Mom, like your mom, on the other hand, is not so clear cut. The only ADL she is independent in is feeding herself. She can't bathe herself, dress herself, toilet herself (though she tries), fix herself meals - I don't remember what all of the basic ADLs are. For hospice for dementia, one of the criteria is that they can't communicate coherently, supposedly less than 5 intelligible words at a time.
But I digress. My suggestion would be to ask for a hospice consult. If she meets their criteria for admission, welcome their help!
Hospice is a difficult decision because it means we accept that life is coming to and end, but life is going to come to an end whether we consciously acknowledge it or not. Reaching out and accepting the help that is available isn't giving up, it's giving your Mom the best qualify of life she has for the time she has left.
My heart goes out to you. I can't imagine how difficult it is for you to not be by your Mom's side while she's in the ER. Around here they make exceptions for patients with dementia like they do for dependent children. I don't know what I'd do if they tried to separate us if I had to take Mom to the ER. Prayers for you and your Mom.
This wasn’t true for my DH aunt or for my uncle. They are each able to communicate and each on hospice for dementia. I only point it out as I would hate for some one to read that and think their LO wouldn’t qualify because they are still verbal.
Although I agree that most of their sentences are short snd at the time of interview they may have been very short.

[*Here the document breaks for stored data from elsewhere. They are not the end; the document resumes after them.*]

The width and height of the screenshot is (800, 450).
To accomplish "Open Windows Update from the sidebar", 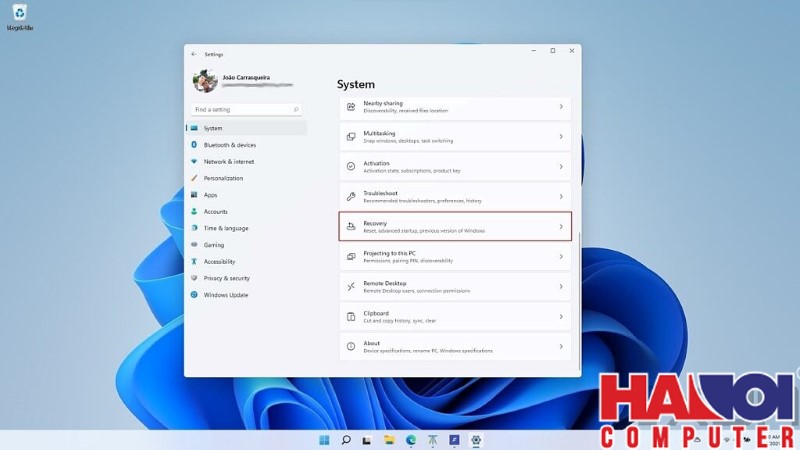I will point(225,295).
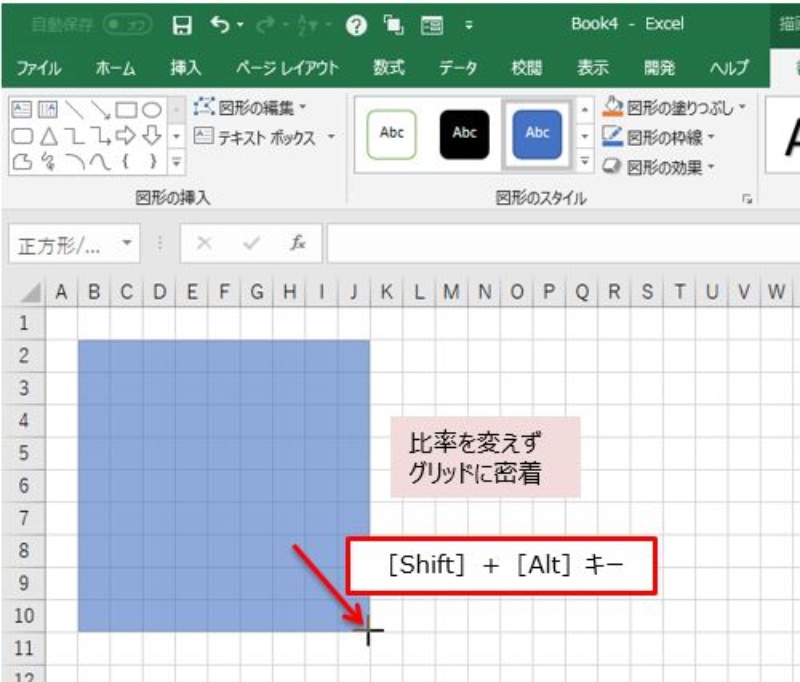Open 図形の枠線 (Shape Outline) dropdown

[x=660, y=137]
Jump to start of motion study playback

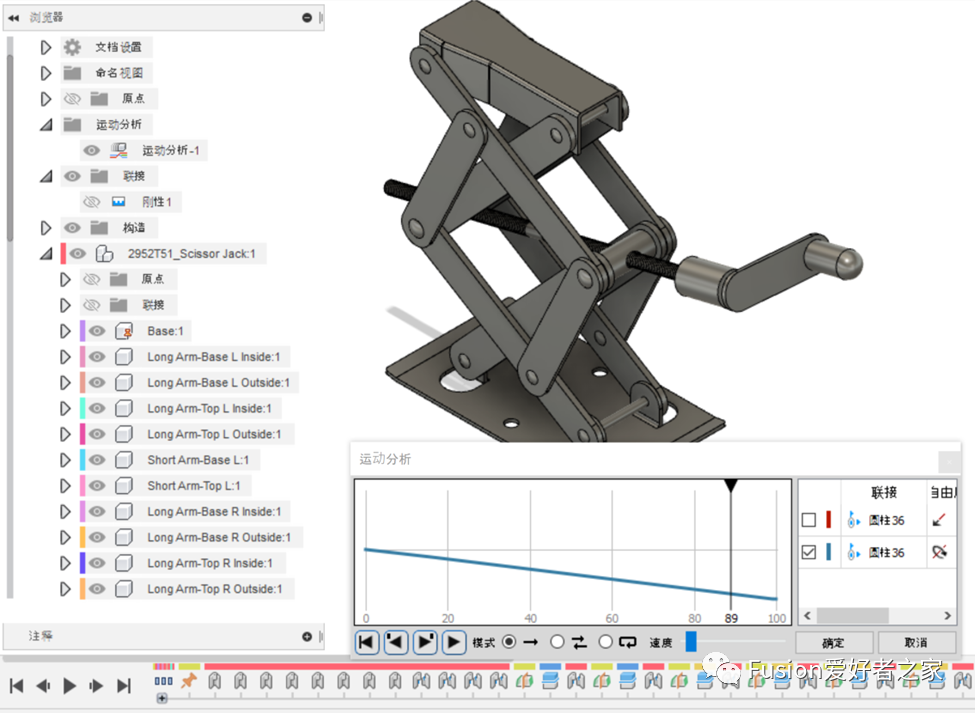coord(367,642)
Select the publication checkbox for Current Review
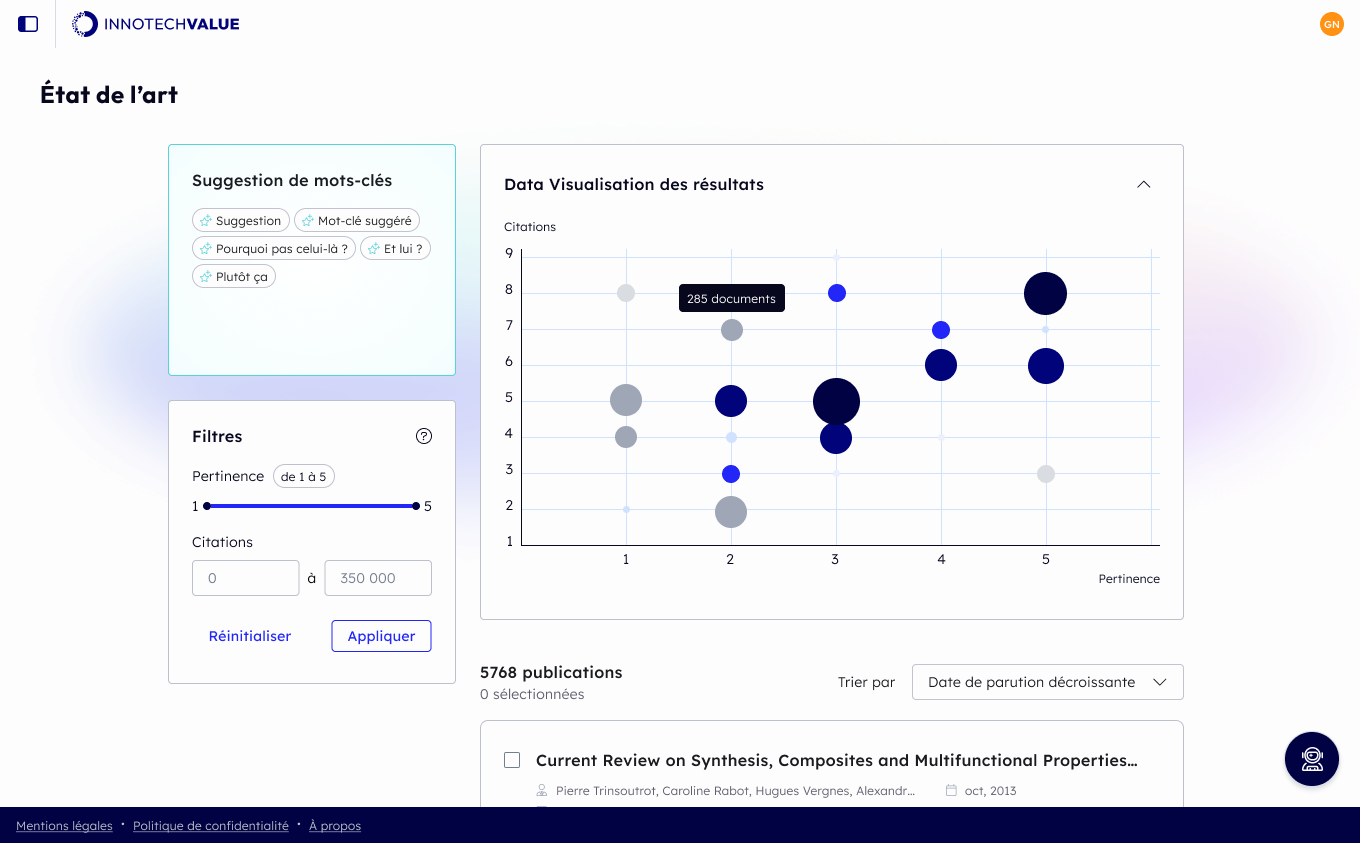The width and height of the screenshot is (1360, 843). 512,760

“Hospice is a difficult decision because it means we accept that life is coming to and end, but life is going to come to an end whether we consciously acknowledge it or not.”
This is so true. I was surprised at how sad I felt when my DH aunt went on hospice and knowing what I do about hospice being a blessing. It took a minute.
I would choose hospice for my mom at this point.
To much trauma and pain for her.
May God guide you through this and bless you with strength and wisdom.
Because of hospice, I do not need to take her out to Dr appointments, the nurse checks her every week. I have a team of caring people who check on ME and how I am doing in addition to Mom. She has a "comfort care kit" at the facility with any drugs she might need for pain and will not go to the hospital. They will let me know when she is nearing the end of her life, be with her and me if I can be there, make the final call, notify the mortuary etc. And provide counseling for me and my siblings who live far away for a year. All of this is paid for directly from Medicare, you will never see a bill ( and it is not cheap). You are not signing her death certificate, you are bringing life boats along side of you to support you through what is inevitable, death and the loss of your Mom. Please do not wait, my heart hurts for you, I share your pain.